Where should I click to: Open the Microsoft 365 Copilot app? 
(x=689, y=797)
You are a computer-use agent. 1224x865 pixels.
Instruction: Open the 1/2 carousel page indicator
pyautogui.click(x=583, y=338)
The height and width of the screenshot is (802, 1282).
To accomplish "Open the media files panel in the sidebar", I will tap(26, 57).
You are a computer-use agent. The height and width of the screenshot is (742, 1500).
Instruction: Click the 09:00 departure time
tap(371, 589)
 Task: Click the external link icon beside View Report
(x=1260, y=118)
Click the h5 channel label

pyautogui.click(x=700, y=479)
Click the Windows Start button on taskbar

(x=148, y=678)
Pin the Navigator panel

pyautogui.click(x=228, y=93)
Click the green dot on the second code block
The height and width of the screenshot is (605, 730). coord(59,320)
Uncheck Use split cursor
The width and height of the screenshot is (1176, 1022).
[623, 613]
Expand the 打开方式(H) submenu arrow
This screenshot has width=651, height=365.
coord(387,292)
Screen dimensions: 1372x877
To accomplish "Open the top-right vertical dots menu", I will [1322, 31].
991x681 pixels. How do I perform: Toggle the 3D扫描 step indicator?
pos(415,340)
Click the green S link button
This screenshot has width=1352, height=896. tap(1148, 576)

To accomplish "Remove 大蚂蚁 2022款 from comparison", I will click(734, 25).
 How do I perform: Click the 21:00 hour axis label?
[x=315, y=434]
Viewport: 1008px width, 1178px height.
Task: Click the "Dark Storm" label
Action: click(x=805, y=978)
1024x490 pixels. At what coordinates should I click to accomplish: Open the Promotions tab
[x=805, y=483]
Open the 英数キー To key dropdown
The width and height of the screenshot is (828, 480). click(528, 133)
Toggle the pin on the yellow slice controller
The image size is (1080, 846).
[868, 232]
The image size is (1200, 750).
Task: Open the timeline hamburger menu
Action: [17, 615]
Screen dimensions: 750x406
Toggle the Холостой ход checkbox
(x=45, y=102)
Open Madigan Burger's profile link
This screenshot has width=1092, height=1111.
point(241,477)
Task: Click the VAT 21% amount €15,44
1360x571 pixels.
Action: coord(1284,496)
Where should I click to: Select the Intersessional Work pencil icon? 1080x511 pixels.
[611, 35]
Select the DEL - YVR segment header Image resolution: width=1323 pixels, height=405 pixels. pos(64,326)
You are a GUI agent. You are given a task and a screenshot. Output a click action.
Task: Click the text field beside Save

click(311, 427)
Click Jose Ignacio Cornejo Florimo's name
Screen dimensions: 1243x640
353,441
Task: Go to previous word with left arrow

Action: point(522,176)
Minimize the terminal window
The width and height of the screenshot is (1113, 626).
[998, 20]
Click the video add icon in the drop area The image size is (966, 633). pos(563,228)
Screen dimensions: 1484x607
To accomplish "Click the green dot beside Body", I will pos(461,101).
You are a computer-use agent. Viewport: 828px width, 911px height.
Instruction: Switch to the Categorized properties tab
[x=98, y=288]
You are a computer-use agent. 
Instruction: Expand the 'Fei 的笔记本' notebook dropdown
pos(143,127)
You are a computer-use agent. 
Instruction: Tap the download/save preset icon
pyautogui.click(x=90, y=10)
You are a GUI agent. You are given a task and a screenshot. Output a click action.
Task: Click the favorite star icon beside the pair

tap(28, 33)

*Task directions*.
Search the data for the string "computer" and copy each line where it appears.

*Response below*.
You are a computer-use agent. 1224x865 pixels.
You are a computer-use agent. The height and width of the screenshot is (742, 1500).
You are a computer-use agent. Viewport: 828px width, 911px height.
You are a computer-use agent. 
You are a computer-use agent. 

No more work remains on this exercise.